═════ Extract

History·4 min read

From JNR to JR: The 1987 Privatisation

国鉄分割民営化

On 1 April 1987 the Japanese National Railways — the single state-owned corporation that had run almost every important railway in Japan for nearly four decades — ceased to exist and was broken into a group of independent companies known collectively as the Japan Railways Group, or JR Group. The reform split passenger operations along regional lines into six companies and created a seventh for freight, while a separate state body was left holding the old organisation's vast debts. It was one of the largest privatisations of a public enterprise anywhere in the twentieth century, and it reshaped how Japan's railways have been owned and run ever since.

History

Japanese National Railways (JNR) had been established on 1 June 1949, when the railway operations of the national government were reorganised — by a directive of the U.S. General Headquarters then overseeing occupied Japan — into a state-owned public corporation, fully funded by the government. Through the 1950s and into the 1960s JNR was the backbone of the country's recovery and rapid growth, and in 1964 it opened the Tōkaidō Shinkansen, the world's first high-speed railway. At its height the network was enormous: route length peaked at 21,421.1 km in 1981, and the workforce numbered in the hundreds of thousands.

══════════
═════ Extracted information

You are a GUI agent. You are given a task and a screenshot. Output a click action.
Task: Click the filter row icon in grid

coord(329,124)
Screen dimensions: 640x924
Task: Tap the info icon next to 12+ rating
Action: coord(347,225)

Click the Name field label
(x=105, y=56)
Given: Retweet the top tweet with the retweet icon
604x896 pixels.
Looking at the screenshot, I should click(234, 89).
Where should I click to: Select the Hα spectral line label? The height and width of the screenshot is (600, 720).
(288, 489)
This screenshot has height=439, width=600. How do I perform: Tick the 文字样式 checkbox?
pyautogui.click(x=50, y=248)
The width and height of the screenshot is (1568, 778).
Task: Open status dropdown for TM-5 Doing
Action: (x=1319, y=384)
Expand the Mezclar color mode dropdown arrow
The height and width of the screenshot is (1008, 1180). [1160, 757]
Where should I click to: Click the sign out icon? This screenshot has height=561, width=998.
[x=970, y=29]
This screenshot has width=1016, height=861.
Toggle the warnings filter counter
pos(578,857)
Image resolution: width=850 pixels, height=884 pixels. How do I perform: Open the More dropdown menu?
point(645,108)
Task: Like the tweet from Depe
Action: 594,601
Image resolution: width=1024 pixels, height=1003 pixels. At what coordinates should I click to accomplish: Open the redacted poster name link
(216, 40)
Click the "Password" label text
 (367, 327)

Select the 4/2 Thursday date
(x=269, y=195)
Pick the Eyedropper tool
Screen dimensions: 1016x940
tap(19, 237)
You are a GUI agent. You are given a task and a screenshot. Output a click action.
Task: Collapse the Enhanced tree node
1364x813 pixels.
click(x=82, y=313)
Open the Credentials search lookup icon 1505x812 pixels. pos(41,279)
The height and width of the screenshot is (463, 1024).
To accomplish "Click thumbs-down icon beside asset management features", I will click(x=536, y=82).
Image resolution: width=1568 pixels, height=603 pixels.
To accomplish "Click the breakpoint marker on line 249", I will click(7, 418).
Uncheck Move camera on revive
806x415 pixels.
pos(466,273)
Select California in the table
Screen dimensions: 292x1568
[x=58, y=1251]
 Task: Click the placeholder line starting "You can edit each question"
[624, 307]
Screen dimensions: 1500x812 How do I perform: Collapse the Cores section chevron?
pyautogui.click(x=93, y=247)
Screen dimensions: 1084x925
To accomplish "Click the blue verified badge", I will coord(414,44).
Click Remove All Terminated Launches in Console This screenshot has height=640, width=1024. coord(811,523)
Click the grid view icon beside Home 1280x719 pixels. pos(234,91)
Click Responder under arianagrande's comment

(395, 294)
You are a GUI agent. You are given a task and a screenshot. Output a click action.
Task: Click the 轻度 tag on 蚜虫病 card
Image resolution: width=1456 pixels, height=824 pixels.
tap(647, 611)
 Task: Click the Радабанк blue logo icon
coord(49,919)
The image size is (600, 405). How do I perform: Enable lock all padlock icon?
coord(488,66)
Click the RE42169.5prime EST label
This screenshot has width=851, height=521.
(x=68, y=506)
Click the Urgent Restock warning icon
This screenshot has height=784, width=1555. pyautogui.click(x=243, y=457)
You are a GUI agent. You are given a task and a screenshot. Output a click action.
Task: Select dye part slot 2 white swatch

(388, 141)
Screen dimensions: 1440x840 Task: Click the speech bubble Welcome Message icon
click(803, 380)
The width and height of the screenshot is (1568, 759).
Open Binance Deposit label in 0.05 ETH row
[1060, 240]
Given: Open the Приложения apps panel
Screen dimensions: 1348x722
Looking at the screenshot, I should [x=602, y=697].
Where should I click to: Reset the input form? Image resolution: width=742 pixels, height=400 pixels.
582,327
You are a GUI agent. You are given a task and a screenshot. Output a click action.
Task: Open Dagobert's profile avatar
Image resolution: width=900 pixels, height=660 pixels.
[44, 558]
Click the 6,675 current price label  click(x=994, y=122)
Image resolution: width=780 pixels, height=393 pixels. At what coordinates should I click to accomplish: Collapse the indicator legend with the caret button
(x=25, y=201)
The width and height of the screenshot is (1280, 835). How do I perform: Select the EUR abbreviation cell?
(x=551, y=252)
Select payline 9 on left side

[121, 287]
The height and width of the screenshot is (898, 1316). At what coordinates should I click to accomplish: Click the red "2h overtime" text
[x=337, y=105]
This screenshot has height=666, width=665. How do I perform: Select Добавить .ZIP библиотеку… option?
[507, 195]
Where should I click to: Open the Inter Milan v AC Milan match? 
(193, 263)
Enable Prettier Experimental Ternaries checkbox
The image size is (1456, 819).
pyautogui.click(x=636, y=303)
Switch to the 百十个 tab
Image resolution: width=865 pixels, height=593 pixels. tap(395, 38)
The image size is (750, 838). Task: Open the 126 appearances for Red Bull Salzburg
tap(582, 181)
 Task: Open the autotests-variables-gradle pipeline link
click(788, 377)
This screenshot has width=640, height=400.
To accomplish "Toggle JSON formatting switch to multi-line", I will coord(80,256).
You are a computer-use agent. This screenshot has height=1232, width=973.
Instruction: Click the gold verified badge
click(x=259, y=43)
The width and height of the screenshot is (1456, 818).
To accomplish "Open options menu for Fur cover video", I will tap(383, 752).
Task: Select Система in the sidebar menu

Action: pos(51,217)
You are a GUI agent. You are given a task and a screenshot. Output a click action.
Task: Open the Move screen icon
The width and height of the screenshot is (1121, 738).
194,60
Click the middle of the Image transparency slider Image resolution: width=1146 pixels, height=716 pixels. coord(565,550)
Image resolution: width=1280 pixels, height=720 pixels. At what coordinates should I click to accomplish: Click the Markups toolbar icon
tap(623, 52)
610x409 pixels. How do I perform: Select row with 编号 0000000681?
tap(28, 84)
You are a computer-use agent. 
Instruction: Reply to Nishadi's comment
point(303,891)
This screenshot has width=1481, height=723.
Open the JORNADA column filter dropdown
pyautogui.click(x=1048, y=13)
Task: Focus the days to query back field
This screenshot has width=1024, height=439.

══════════

• Directive: In the article on the 1987 railway privatization, copy word for word the passage that begins at the words "From JNR to" and stops after the words "run ever since.".

• Completed task:
From JNR to JR: The 1987 Privatisation

国鉄分割民営化

On 1 April 1987 the Japanese National Railways — the single state-owned corporation that had run almost every important railway in Japan for nearly four decades — ceased to exist and was broken into a group of independent companies known collectively as the Japan Railways Group, or JR Group. The reform split passenger operations along regional lines into six companies and created a seventh for freight, while a separate state body was left holding the old organisation's vast debts. It was one of the largest privatisations of a public enterprise anywhere in the twentieth century, and it reshaped how Japan's railways have been owned and run ever since.